Uranus: Building the Next-Generation Simulation Infrastructure for Embodied AI
Wenkang Qin, Yukun Zhou, Noah Shen, Jisong Cai, Dongxiao Mao, Baicheng Li, Yue Zhang, Wei Sui
Uranus: Building the Next-Generation Simulation Infrastructure for Embodied AI: 11 upvotes on Hugging Face Daily Papers, #23 of 29 papers on 2026-09-24. Day-by-day upvote history.
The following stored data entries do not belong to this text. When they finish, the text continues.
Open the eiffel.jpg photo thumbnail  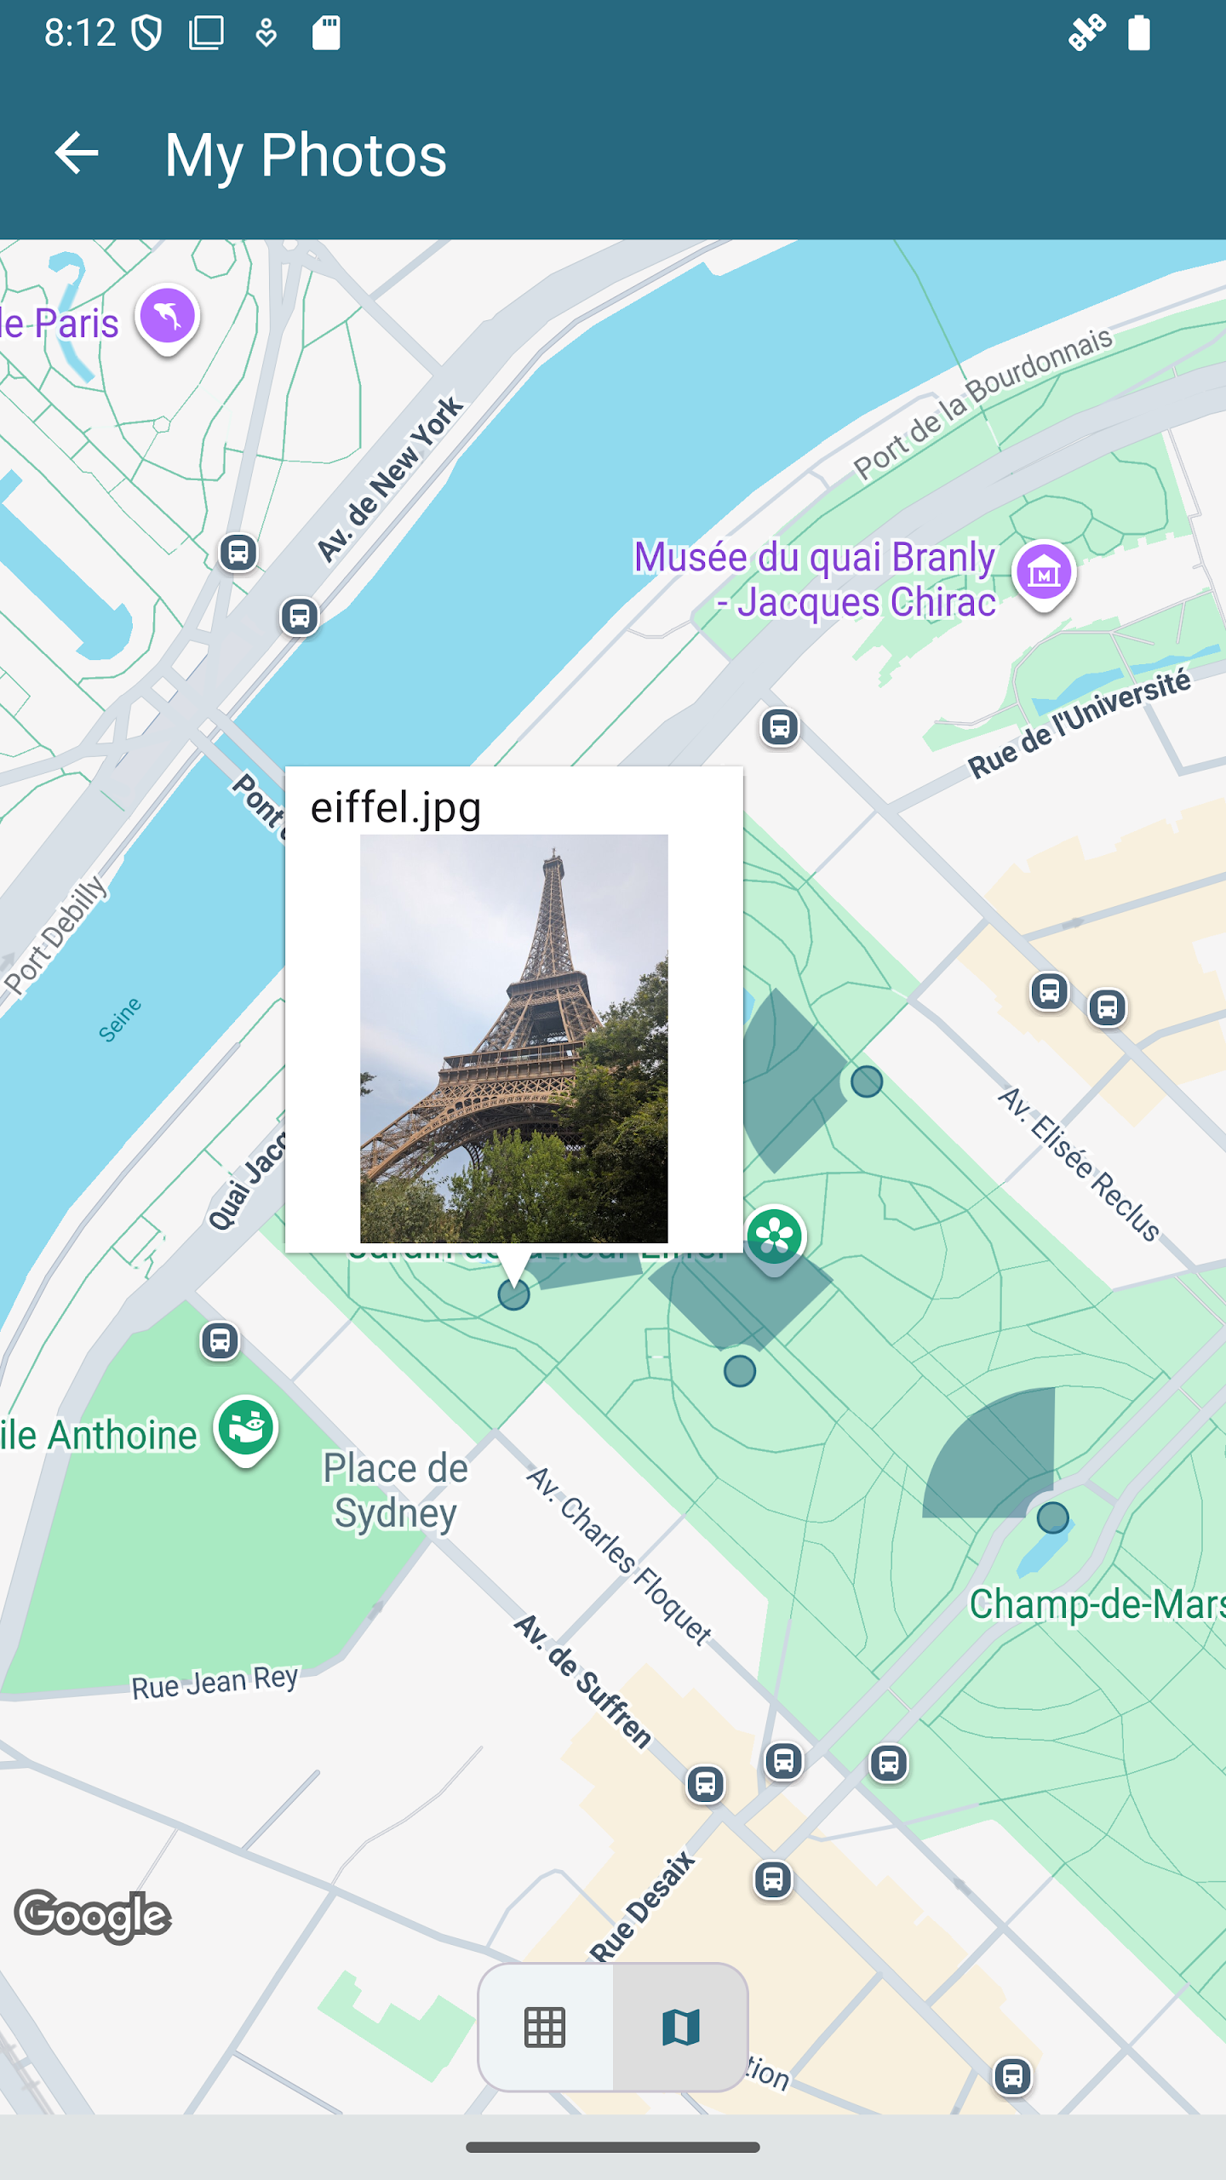(513, 1038)
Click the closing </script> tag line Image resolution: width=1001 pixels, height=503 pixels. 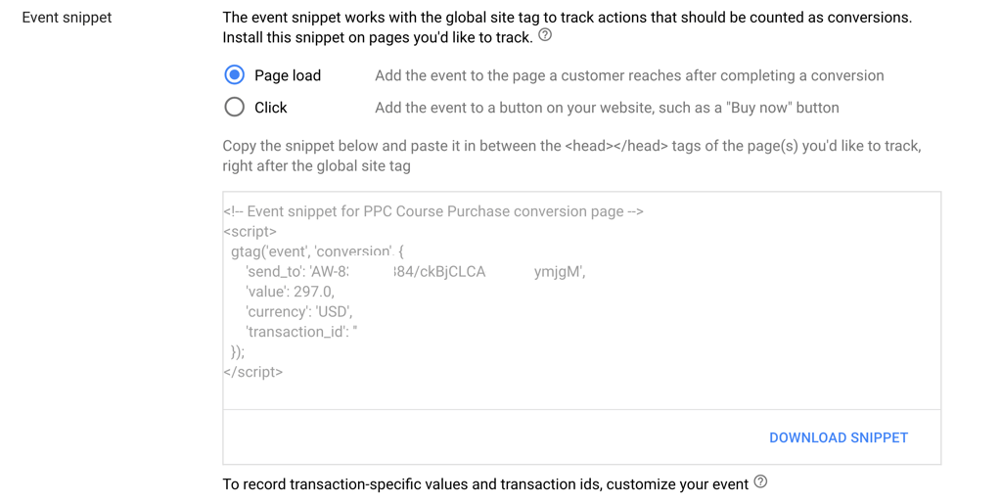tap(252, 372)
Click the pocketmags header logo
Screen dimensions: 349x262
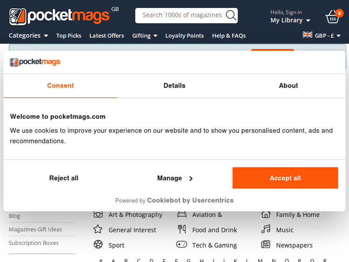coord(60,16)
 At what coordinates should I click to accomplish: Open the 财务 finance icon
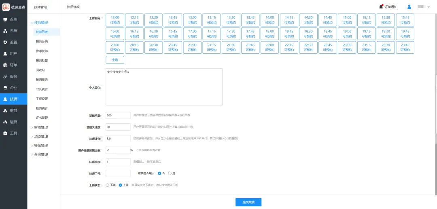(x=5, y=110)
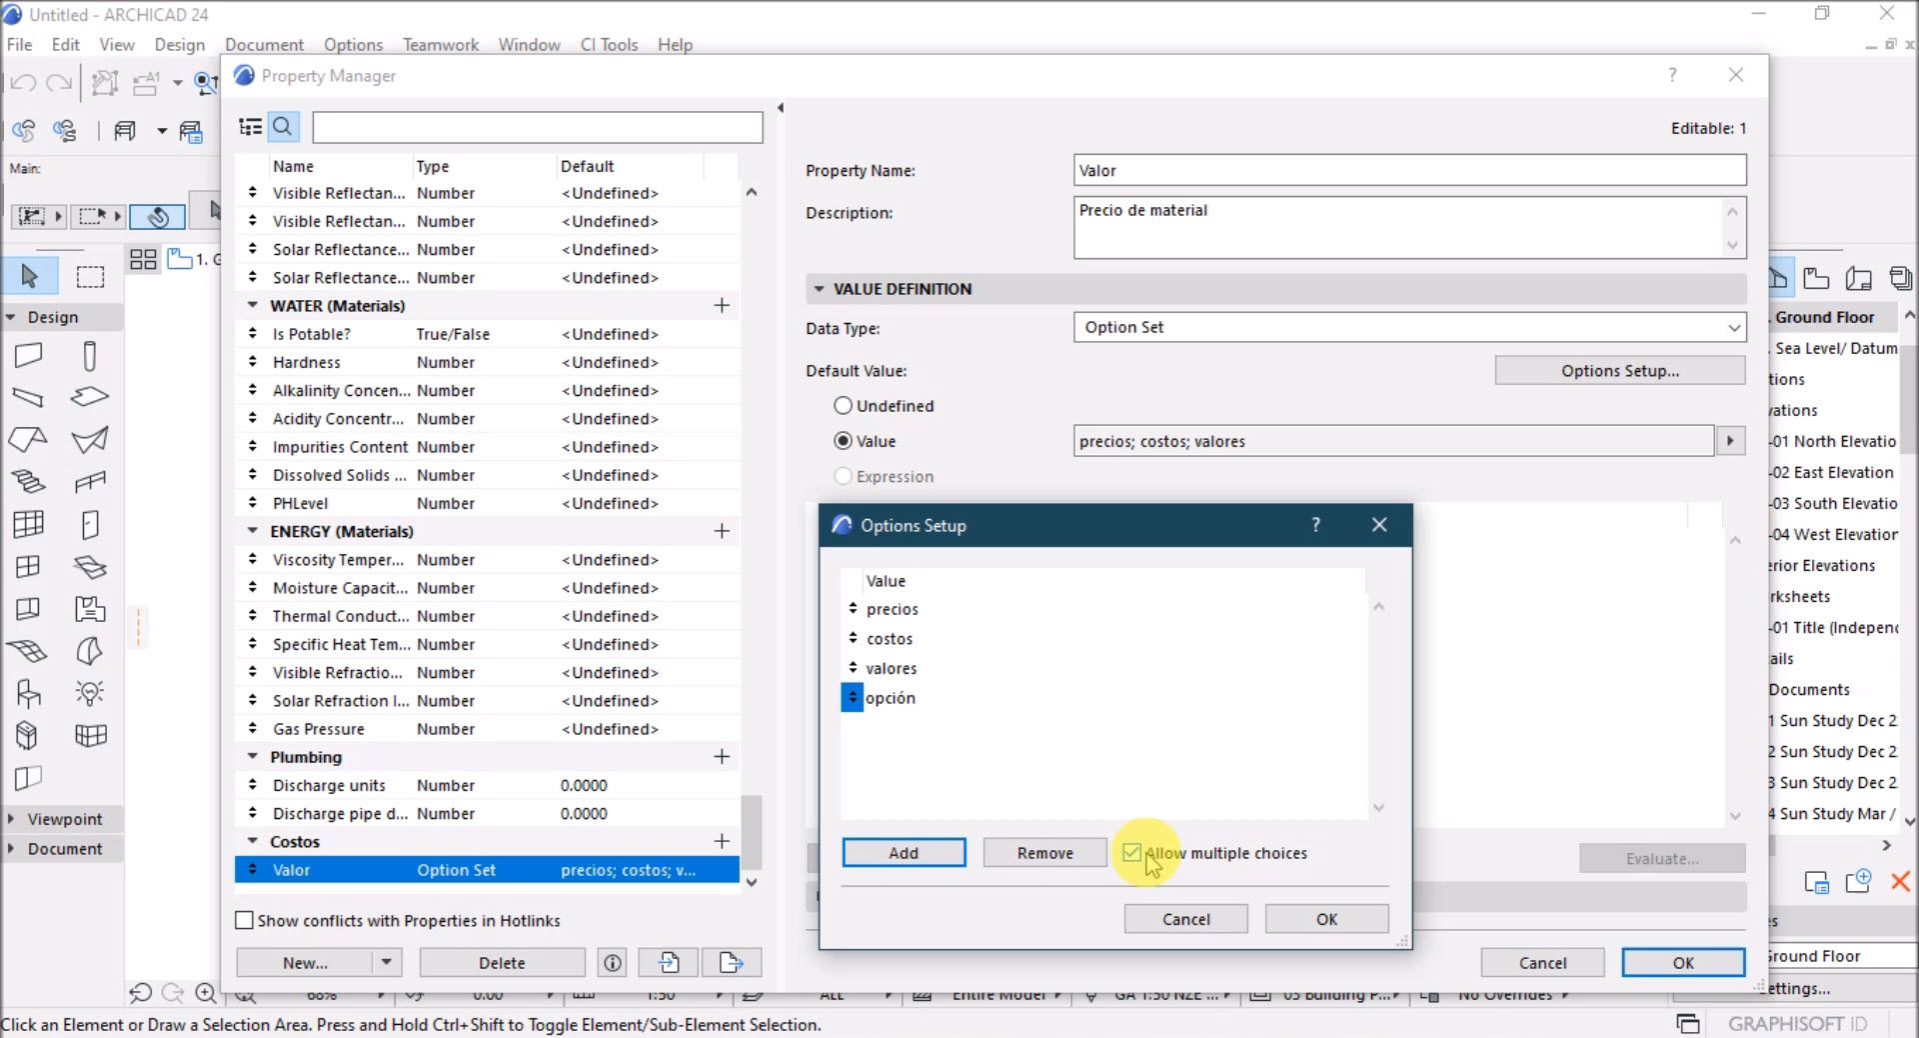This screenshot has width=1919, height=1038.
Task: Click the import properties icon button
Action: 669,963
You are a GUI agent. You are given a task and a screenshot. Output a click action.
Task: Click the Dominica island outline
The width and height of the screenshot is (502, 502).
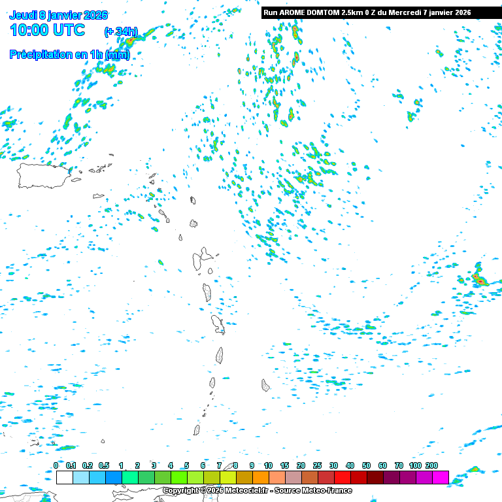pos(208,292)
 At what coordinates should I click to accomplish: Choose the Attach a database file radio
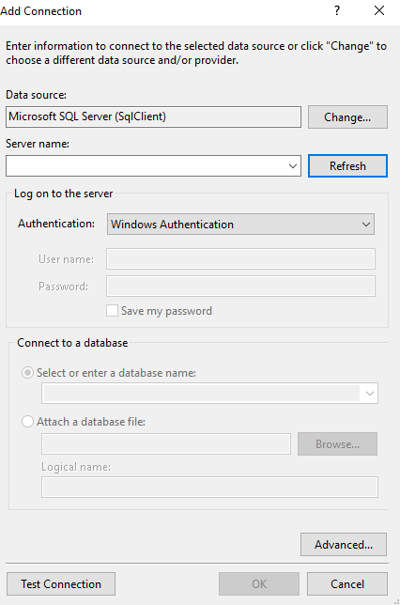pos(27,421)
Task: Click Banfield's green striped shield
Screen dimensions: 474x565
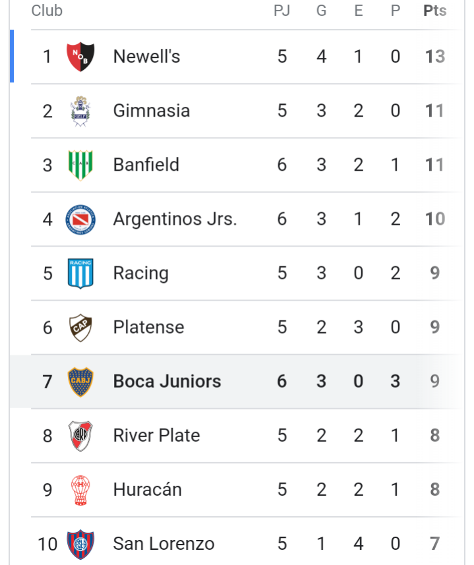Action: click(80, 165)
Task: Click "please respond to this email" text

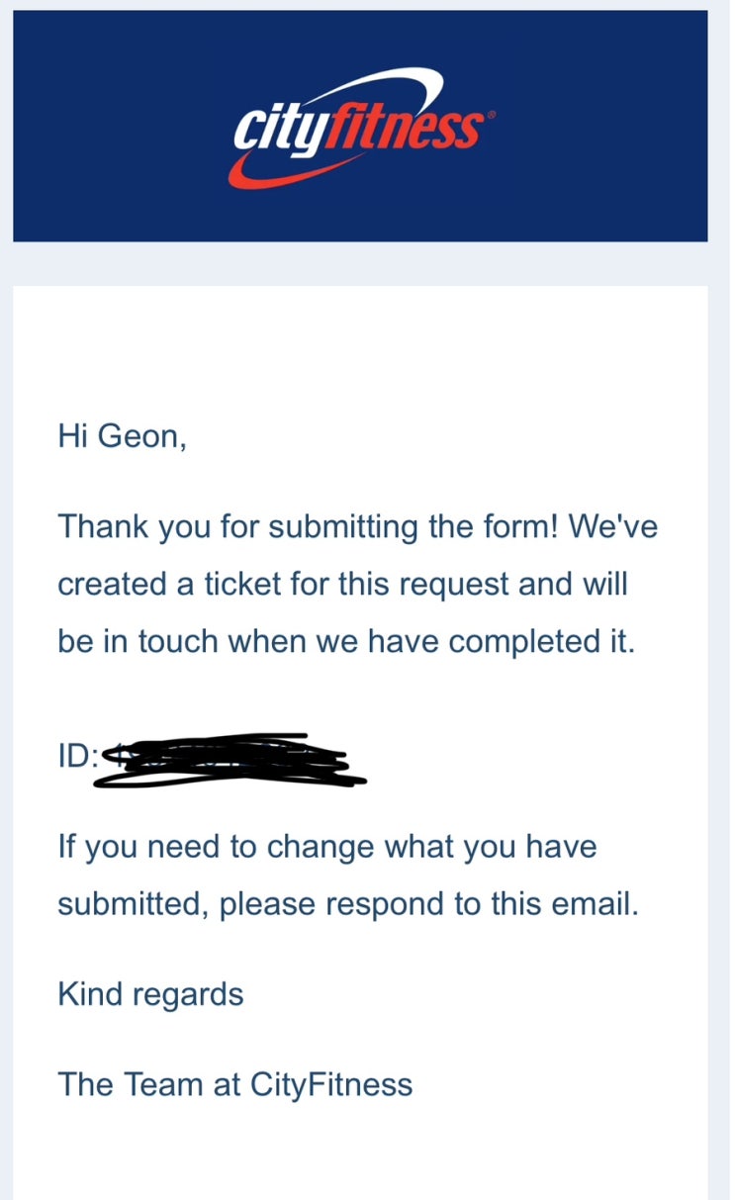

Scalable simulation is essential for robot data generation, policy training, evaluation, and safe iteration, yet real-world interaction is costly and conventional simulators require labor-intensive construction. We present Uranus, a data-driven robot simulator built around a joint-trajectory-conditioned autoregressive diffusion model. Uranus offers three key capabilities: (1) streaming, open-ended rollout, which receives future joint-position trajectories online and autoregressively generates one latent frame per step, corresponding to four RGB frames, without a fixed horizon; (2) low-latency generation, achieving 24 FPS after inference optimization; and (3) scalable, extensible robot control, providing a unified interface for synchronized multi-view generation across diverse robot embodiments and camera configurations. We conduct comprehensive quantitative and qualitative evaluations on both in-distribution and out-of-distribution data, providing an objective assessment of Uranus and clearly identifying its current limitations. We release the code and model weights to empower the community with practical tools and insights.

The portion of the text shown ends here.